> **Task directions**: Please pick out and copy every line in the listing below that contains the word "particular".

> **Exercise material**:
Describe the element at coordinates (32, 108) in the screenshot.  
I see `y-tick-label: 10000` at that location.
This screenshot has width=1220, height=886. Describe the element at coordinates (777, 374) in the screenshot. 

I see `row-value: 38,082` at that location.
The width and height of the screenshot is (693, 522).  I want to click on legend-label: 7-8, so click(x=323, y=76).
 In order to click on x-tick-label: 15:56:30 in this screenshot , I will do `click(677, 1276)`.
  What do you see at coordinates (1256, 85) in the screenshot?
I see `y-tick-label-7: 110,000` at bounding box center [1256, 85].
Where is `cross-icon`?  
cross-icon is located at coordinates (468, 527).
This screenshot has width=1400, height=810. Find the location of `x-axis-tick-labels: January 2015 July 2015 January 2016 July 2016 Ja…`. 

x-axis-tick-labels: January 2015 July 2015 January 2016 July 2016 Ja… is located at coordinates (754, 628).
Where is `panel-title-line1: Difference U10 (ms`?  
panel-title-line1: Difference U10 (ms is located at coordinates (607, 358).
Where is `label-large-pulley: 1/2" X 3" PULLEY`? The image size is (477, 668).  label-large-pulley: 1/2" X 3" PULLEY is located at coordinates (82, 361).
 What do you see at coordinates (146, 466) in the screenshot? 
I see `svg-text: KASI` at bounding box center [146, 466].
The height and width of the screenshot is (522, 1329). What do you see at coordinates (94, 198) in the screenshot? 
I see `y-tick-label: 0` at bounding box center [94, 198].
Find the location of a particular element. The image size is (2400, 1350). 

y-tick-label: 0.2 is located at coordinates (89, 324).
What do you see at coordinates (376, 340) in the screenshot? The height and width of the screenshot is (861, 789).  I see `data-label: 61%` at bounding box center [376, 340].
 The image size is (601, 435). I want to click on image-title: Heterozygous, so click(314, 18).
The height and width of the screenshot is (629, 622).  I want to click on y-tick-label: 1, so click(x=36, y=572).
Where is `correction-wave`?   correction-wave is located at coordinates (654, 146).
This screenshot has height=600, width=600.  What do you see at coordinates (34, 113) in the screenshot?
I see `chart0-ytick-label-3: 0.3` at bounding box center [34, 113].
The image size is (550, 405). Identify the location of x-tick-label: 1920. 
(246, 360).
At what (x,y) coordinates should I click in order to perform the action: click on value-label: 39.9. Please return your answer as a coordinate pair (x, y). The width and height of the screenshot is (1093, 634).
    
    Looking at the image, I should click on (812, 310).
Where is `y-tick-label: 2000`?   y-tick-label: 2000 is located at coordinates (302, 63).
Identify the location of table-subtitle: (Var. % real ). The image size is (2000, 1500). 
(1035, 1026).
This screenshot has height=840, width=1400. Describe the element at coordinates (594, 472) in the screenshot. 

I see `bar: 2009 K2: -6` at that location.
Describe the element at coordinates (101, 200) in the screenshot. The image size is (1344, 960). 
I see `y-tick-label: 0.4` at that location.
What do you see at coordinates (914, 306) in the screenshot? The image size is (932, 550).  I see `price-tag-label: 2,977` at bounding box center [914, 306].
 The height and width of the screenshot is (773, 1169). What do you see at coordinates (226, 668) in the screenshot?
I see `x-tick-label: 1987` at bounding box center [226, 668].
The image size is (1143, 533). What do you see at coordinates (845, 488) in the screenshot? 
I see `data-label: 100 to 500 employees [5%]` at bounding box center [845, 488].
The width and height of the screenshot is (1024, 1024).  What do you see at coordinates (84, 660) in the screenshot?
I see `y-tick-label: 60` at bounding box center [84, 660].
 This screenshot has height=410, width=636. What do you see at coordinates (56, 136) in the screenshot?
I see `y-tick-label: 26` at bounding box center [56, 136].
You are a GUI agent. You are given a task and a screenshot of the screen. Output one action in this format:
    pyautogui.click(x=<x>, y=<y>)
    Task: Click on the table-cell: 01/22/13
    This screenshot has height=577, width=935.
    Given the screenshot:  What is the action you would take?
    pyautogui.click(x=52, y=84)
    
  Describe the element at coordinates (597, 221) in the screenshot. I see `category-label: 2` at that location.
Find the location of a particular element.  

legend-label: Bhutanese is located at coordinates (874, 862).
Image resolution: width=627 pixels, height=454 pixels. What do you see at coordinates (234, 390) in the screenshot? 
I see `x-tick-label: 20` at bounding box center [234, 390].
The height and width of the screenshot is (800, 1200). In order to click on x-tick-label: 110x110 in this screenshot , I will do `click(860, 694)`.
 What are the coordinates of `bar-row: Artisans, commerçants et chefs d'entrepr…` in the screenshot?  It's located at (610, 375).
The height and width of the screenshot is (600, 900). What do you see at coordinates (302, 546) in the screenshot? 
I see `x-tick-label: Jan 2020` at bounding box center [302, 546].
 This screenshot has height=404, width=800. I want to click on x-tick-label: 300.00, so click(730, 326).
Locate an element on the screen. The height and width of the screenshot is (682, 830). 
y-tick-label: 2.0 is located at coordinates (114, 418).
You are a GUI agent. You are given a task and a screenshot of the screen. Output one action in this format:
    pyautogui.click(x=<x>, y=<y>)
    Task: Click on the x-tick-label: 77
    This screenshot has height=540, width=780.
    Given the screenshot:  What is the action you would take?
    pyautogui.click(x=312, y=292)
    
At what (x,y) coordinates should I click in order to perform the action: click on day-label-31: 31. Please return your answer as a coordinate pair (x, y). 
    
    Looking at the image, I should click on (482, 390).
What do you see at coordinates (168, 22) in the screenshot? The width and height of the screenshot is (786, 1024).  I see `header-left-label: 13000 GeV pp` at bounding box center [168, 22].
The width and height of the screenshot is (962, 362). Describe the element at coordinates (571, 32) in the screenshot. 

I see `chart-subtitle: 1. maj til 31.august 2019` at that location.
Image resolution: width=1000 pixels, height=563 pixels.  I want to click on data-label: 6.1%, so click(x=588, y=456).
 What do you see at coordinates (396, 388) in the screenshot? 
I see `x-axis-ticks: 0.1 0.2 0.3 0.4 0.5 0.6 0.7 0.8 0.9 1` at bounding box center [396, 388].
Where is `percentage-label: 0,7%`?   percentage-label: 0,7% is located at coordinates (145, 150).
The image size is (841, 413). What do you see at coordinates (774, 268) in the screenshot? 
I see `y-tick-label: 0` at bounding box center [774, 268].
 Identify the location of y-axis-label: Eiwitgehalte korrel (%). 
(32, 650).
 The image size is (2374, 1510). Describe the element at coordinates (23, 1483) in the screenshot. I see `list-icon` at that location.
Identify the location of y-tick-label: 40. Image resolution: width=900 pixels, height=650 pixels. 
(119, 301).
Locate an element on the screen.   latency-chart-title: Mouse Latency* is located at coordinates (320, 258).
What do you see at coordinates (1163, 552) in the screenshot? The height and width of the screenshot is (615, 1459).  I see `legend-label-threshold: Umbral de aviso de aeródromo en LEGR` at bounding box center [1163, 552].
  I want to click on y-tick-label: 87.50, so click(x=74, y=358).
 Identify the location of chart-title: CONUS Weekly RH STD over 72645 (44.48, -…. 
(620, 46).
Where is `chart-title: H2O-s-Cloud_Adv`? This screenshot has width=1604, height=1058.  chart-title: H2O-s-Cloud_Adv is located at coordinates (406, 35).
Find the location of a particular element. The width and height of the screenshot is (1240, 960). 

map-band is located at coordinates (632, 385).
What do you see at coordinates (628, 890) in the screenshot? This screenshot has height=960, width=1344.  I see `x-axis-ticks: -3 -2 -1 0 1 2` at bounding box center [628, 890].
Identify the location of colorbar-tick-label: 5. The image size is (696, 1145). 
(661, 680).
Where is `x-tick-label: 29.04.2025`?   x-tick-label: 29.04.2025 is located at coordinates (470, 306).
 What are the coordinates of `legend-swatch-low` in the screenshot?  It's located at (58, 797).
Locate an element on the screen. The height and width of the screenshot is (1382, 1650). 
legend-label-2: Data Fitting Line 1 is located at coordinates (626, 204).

> **Answer space**:
Find the location of a particular element. The image size is (2400, 1350). 
Find the location of a particular element.  
Find the location of a particular element. The width and height of the screenshot is (1240, 960). 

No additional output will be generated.